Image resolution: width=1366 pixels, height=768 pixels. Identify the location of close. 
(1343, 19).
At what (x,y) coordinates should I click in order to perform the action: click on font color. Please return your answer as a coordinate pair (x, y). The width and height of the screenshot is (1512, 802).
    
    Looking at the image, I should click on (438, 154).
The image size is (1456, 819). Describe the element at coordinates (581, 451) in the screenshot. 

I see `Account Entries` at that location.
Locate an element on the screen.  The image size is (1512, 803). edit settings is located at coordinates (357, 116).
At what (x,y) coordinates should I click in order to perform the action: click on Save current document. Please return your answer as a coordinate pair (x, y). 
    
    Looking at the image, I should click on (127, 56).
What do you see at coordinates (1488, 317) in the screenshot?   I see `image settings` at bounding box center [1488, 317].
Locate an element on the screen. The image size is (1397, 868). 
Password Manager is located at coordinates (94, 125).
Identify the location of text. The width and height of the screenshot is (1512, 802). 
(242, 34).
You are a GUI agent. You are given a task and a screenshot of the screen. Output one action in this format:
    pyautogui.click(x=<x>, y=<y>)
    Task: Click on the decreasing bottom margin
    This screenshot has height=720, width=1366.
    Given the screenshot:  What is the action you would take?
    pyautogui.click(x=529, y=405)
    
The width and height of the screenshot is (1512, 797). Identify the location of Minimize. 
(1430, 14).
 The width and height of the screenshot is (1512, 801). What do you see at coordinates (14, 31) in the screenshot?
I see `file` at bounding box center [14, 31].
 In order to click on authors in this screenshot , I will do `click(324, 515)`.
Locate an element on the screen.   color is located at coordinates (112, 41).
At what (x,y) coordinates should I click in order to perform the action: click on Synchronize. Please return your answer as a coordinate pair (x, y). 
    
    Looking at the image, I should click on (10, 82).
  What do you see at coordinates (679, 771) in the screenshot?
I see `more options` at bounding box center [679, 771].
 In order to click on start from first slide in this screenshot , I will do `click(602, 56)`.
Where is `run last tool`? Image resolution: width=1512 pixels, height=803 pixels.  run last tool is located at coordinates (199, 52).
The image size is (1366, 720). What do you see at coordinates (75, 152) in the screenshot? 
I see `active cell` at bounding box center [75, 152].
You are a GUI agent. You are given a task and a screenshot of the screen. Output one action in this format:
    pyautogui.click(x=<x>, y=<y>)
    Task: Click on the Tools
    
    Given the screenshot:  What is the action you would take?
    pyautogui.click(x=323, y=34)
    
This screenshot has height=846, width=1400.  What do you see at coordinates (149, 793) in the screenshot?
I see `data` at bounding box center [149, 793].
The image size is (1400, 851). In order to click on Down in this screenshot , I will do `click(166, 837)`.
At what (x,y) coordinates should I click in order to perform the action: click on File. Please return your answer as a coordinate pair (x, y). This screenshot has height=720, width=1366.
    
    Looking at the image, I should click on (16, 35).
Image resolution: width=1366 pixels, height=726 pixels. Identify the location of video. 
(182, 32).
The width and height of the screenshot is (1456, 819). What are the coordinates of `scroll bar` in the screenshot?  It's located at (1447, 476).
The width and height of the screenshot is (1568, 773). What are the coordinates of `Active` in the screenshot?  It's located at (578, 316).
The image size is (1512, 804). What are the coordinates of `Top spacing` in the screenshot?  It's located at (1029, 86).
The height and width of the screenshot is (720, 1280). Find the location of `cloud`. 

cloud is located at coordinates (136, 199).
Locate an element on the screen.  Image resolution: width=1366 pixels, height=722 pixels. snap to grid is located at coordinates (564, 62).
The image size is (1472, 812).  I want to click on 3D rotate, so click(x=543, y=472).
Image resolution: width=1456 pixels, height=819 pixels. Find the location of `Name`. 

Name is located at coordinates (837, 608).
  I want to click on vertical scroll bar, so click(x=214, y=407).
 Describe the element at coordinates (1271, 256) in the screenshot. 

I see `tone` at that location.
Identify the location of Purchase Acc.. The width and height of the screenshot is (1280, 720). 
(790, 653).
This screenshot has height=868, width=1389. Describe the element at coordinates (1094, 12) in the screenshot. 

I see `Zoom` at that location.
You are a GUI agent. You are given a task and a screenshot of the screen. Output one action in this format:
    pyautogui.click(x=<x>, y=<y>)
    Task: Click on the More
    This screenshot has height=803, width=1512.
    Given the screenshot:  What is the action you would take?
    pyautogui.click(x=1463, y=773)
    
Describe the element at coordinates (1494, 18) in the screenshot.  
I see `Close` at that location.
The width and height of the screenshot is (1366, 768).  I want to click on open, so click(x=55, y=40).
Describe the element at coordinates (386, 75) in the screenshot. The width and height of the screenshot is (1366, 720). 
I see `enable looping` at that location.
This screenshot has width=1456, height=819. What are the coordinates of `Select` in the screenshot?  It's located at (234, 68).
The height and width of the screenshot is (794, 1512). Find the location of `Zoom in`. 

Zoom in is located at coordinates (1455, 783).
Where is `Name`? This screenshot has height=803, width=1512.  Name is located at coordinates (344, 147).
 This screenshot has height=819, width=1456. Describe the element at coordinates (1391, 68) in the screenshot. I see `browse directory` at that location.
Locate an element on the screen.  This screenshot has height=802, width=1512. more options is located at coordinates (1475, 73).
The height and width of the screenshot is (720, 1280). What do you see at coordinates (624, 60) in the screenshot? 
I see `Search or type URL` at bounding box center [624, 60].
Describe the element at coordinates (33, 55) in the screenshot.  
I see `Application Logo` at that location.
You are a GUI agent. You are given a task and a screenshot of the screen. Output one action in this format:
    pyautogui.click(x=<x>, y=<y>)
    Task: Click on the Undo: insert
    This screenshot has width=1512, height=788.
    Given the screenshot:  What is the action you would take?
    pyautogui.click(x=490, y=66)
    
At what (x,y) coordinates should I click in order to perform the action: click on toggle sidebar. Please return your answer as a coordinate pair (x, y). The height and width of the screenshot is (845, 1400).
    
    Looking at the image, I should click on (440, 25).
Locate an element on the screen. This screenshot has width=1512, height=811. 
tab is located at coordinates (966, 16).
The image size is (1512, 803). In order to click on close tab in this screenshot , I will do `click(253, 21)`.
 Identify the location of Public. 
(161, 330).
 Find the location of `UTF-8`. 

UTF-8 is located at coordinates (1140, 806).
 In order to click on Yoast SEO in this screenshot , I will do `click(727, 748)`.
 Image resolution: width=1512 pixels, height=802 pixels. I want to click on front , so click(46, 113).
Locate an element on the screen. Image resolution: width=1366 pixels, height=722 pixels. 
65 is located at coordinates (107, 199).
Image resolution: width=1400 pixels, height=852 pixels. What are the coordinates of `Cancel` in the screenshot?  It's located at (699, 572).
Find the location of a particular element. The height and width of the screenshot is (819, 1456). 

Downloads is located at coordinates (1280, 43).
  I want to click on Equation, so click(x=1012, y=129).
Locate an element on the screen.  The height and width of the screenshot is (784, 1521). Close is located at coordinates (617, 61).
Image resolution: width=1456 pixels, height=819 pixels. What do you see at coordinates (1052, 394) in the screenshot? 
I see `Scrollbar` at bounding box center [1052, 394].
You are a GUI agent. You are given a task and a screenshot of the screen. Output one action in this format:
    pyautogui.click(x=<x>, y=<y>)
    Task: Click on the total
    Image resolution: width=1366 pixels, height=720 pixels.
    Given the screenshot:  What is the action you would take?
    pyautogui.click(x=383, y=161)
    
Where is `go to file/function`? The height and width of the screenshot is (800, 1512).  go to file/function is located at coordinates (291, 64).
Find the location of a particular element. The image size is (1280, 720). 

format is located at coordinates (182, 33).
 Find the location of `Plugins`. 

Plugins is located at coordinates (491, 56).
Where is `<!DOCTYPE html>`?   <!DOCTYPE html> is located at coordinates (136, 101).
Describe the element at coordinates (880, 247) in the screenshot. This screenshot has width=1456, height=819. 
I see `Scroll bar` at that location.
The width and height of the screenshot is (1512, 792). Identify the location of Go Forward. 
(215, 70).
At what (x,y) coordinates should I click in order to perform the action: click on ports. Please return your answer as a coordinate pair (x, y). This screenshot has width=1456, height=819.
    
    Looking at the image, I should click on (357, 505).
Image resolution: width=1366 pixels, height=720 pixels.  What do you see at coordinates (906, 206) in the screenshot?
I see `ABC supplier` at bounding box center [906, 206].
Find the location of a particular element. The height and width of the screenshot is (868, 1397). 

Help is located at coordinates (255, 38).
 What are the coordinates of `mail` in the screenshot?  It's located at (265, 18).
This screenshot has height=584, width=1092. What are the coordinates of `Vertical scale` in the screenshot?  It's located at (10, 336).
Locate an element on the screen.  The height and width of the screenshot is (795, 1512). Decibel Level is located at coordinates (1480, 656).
━━━━━━━━━━━━━━━━━━━━
### Request
Can you copy the records out word for word, starting at their very first line and stopping after the line that contains "Password Manager is", with both of those lines included?

### In response
Image resolution: width=1366 pixels, height=768 pixels. Identify the location of close. 
(1343, 19).
At what (x,y) coordinates should I click in order to perform the action: click on font color. Please return your answer as a coordinate pair (x, y). The width and height of the screenshot is (1512, 802).
    
    Looking at the image, I should click on (438, 154).
The image size is (1456, 819). Describe the element at coordinates (581, 451) in the screenshot. 

I see `Account Entries` at that location.
Locate an element on the screen.  The image size is (1512, 803). edit settings is located at coordinates (357, 116).
At what (x,y) coordinates should I click in order to perform the action: click on Save current document. Please return your answer as a coordinate pair (x, y). 
    
    Looking at the image, I should click on (127, 56).
What do you see at coordinates (1488, 317) in the screenshot?   I see `image settings` at bounding box center [1488, 317].
Locate an element on the screen. The image size is (1397, 868). 
Password Manager is located at coordinates (94, 125).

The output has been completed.